30.10.08

La police religieuse défraie encore la chronique

Une septuagénaire accusée de violation de la ségrégation sexuelle
Par Habib TRABELSI

La police religieuse saoudienne défraie encore la chronique: elle accuse une septuagénaire de violation, pendant Ramadan, le mois de jeûne musulman, de la ségrégation sexuelle, en vigueur dans le royaume ultraconservateur d’Arabie saoudite.

La septuagénaire, une Saoudienne, est actuellement interrogée par le parquet, rapporte jeudi (30 octobre) le quotidien Al-Watan.

Agée exactement de 65 ans, atteinte de plusieurs maladies attestées par plusieurs rapports médicaux, veuve, sans ressources et entretenant quatre jeunes filles dont une infirme, la Saoudienne avait été interpellée dans son domicile à Ryad par des membres de la police religieuse, ou «moutawa», précise le journal, citant Fahd Al-Ftiman, l’avocat de la septuagénaire.

La vieille dame avait été «surprise dans une khilwa illégale avec un homme de bienfaisance qui s’enquérait de sa situation et lui donnait une somme d’argent», rapporte encore Me Ftiman, citant la police religieuse.

Selon le journal, le «Oumda du quartier (équivalent d’un maire) et plusieurs imams de mosquées avaient confirmé que la vieille dame et ses quatre filles vivaient de l’aide de bienfaiteurs.

La «khilwa», ou rencontre entre un homme et une femme n'appartenant pas à la même famille immédiate, constitue une infraction à la charia (loi islamique).
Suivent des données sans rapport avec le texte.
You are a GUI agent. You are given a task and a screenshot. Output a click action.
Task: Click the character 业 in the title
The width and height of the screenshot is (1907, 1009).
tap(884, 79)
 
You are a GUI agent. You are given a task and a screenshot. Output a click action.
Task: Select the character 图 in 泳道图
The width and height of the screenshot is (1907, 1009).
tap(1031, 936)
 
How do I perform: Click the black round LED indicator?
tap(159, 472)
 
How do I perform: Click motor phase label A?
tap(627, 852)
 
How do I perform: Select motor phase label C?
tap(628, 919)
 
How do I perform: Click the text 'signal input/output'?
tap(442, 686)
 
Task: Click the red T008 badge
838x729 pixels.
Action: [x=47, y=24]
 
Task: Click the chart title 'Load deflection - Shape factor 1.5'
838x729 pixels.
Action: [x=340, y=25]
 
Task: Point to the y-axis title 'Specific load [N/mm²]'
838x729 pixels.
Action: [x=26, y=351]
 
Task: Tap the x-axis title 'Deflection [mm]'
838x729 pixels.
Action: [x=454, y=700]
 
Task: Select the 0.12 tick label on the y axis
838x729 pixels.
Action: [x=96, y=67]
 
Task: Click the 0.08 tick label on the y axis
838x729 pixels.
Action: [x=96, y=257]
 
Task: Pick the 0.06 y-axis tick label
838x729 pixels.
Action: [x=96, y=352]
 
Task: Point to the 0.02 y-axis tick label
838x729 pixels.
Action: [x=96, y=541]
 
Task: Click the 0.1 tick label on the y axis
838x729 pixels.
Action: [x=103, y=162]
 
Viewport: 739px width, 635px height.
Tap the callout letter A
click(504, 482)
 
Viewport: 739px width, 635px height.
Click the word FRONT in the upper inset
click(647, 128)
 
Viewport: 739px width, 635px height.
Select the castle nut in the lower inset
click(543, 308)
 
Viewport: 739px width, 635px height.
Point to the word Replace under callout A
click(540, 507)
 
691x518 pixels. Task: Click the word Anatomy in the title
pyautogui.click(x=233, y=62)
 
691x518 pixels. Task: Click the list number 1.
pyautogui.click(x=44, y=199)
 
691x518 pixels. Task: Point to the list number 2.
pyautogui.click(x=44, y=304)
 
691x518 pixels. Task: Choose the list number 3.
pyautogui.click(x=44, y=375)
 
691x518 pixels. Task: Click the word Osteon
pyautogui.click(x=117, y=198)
Elle est passible de peines allant de coups de fouet à l'emprisonnement.

Les moutawa sont chargés notamment de veiller à la stricte séparation des sexes et de traquer les trafiquants d'alcool ou de drogue, les prostituées, les proxénètes, les homosexuels et les travestis qui arborent des tenues vestimentaires contraires à l’islam et cherchent à singer l’Occident.
Cette police a été accusée ces dernières années en Occident de graves violations des droits de l’Homme. Certains de ses membres ont été impliqués dans plusieurs affaires, notamment des meurtres causés par les méthodes brutales utilisées par des moutawa pour faire appliquer scrupuleusement la loi islamique.
Me Ftiman a estimé que «les agissements» des moutawa, qui dépendent de la «Commission pour la promotion de la vertu et de la prévention du vice», un organisme d’Etat rattaché au gouvernement, constituaient «une violation des droits de l’Homme et une atteinte, sans aucune preuve, à la réputation» de sa cliente.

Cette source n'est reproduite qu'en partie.